CREATED/PUBLISHED United States : Thomas A. Edison, Inc., 1898.

SUMMARY A view of a snow-covered road in Central Park. A variety of horse-drawn sleighs ride by the camera from both directions. Only two pedestrians appear.

Sorting refuse at incinerating plant, New York City

CREATED/PUBLISHED United States : Thomas A. Edison, Inc., 1903.

SUMMARY The subject is a group of about thirty men and boys who are sorting combustible refuse, mostly paper, and stuffing it into large sacks. In the background a man in a hat with an emblem on it can be seen unloading trash from a large wagon. Location may be the New York City Sanitation Department's East 17th Street facility, or possibly the incinerator at West 47th Street on the Hudson River.

Star Theatre

CREATED/PUBLISHED United States : American Mutoscope and Biograph Company, 1902.

SUMMARY Using time-lapse photography, the film shows the demolition of the famous Star Theatre. Judging from the various exposures, the work must have gone on for a period of approximately thirty days.
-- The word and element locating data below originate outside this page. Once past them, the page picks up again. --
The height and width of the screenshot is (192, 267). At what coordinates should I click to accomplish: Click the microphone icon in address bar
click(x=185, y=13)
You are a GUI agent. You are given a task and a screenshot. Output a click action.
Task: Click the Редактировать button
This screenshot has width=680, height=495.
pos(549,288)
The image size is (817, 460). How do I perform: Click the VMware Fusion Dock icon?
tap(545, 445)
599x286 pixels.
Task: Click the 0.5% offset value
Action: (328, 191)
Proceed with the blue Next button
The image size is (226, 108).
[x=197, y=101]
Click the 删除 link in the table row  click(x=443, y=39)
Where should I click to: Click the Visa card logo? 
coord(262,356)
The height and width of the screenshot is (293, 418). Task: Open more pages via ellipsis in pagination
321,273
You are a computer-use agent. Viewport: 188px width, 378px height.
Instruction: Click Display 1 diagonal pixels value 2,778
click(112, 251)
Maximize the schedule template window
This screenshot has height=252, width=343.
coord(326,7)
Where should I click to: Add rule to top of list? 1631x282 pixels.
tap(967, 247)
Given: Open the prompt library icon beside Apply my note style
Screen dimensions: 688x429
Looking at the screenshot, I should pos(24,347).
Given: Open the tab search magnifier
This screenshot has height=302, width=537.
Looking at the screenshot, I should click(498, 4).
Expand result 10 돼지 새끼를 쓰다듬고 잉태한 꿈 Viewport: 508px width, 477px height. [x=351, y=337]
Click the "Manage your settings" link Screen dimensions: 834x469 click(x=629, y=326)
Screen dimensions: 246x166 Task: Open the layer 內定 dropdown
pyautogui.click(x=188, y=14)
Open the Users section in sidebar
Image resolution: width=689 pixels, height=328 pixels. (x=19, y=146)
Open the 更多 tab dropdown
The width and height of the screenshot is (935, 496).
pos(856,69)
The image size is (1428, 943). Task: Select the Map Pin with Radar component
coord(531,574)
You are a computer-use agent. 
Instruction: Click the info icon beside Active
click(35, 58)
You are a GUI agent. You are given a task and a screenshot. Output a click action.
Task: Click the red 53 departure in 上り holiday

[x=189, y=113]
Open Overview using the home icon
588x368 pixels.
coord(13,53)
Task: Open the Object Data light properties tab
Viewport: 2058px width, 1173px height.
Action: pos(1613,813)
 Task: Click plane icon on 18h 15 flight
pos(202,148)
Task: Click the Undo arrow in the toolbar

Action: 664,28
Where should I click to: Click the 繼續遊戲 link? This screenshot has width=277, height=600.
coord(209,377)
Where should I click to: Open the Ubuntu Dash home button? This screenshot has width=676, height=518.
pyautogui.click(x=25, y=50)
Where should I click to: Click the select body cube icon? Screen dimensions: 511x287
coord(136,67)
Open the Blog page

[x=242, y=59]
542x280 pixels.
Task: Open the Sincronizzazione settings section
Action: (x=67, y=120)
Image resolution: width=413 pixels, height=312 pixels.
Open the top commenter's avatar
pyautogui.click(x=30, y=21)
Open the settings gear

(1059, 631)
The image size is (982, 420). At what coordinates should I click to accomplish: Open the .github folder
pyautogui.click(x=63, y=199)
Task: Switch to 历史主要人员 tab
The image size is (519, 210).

The theater opened in 1861 as "Wallack's Theatre," and was re-christened the "Star" in 1883. It was well known for it's excellent productions, and a number of celebrated actors and actresses worked there, among them Ellen Terry. The celebrated English actor Henry Irving made his first stage appearance in America at the Star.

Statue of Liberty

CREATED/PUBLISHED United States : Thomas A. Edison, Inc., 1898.

SUMMARY A three-quarter front view of the Statue of Liberty. The statue was erected twelve years earlier, in 1886.

A street Arab

CREATED/PUBLISHED United States : Thomas A. Edison, Inc., 1898.

SUMMARY A preadolescent boy, dressed like a street urchin, performs acrobatic stunts for the camera.

What happened on Twenty-third Street, New York City

CREATED/PUBLISHED United States : Thomas A. Edison, Inc., 1901.

SUMMARY A street level view from the sidewalk, looking along the length of 23rd Street. Following actuality footage of pedestrians and street traffic, the actors, a man in summer attire and a woman in an ankle-length dress, walk toward the camera. As they cross a grate on the sidewalk they pause, and the escaping air blows the woman's dress to her knees.

White Wings on review

CREATED/PUBLISHED United States : Thomas A. Edison, Inc., 1903.

SUMMARY Filmed on an unidentified street in New York City, probably Fifth Avenue. Rows of men wearing the white uniforms of New York City street sweepers (known as White Wings) march by the camera. Each row has a police escort. The parade of uniformed men continues until several hundred pass. Immediately following the marching men come approximately a hundred horse-drawn two-wheel carts of the kind used for hauling garbage [Frame: 3394]. One four wheeled cart is seen near the end of the film. In 1895, under the reform administration of Mayor William L. Strong, New York City's Department of Street Cleaning was headed by Colonel George Waring. It was he who garbed his workers in the white duck suits (earning them the name "White Wings") seen in the film. He is also recognized as a brilliant sanitary engineer who marshalled the two thousand man force to clean four hundred and fifty miles of streets each day. According to Jacob Riis, "his broom saved more lives in the crowded tenements than a squad of doctors." By 1903, the date of the filming, a new city administration was in power and Waring had been replaced.